I didn’t like this movie. I think the problem is me really, not the film itself. Perhaps I remain in too cynical a place. Or maybe the exact opposite actually, perhaps I’m in too happy and hopeful a place. In either respect, I just don’t enjoy stories about unlikable people. It hasn’t changed throughout this project, and it often puts me on the outs with an otherwise phenomenal film like this one.
This is the story of a woman whose full name we never learn. She is simply Madame de ..., the wife of a count and military general. At the beginning of the film she is pawning the earrings he gave her as a wedding present, due to some unexplained financial debt. That leads to a web of coincidences that ultimately doom her marriage, and maybe her life.
My problem is that we are never given a reason to care what happens to this woman. She’s unbelievably spoiled, but also a prisoner of her circumstance. Her husband clearly loves her, but their marriage is one of formality of role adherence. He has his own mistress, which is apparently fine, but she’s only allowed to flirt, never allowed to take it further than that. Which is fine, until she falls in love.

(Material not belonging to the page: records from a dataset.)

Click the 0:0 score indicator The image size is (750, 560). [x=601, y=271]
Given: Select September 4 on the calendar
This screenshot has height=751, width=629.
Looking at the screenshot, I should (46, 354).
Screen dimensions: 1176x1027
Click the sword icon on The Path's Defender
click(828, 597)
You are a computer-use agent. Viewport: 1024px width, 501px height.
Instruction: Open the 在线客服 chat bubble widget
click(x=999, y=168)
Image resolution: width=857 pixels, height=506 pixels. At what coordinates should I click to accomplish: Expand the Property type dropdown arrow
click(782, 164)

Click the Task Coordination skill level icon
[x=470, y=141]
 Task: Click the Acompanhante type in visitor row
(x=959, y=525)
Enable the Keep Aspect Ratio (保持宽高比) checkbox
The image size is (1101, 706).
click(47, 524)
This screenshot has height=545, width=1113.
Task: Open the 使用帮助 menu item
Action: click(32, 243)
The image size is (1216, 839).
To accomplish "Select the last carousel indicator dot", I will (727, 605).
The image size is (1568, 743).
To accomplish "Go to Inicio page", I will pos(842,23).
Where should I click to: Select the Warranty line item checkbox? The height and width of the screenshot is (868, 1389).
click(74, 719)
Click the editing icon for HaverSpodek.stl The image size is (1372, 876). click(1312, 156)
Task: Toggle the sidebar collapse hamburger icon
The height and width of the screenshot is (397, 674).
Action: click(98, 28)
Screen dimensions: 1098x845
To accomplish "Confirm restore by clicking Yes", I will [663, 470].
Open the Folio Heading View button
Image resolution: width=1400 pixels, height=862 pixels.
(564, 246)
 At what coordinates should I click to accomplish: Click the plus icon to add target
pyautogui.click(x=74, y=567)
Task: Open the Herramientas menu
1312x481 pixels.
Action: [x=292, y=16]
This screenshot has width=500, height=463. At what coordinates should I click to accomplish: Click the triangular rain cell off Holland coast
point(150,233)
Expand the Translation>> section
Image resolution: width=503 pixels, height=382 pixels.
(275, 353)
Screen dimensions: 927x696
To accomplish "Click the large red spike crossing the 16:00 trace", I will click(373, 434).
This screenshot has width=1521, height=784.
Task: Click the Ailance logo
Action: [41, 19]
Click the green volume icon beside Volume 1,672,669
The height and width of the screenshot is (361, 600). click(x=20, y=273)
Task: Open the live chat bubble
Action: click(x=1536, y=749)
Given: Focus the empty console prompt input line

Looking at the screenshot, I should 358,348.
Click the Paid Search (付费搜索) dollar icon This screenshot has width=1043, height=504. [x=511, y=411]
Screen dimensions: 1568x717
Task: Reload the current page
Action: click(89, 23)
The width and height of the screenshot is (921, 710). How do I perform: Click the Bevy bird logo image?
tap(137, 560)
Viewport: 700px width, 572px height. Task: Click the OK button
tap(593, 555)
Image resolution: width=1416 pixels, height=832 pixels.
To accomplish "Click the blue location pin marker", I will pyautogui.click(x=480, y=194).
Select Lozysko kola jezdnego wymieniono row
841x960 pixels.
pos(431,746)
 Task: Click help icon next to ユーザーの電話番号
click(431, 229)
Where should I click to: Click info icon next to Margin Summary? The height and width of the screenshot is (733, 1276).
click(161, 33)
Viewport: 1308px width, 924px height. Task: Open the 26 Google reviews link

But her love story isn’t given any weight either, not really. Why does she love the Baron? Because she does. Why is she willing to risk everything for him? Because she is. Why does her husband keep covering for her, until he doesn’t? Because. Ultimately, I just didn’t feel anything for anyone in the story. If anything, I had the most sympathy for her husband, and he’s pretty clearly a controlling philanderer. That’s a hard story to feel passionate about.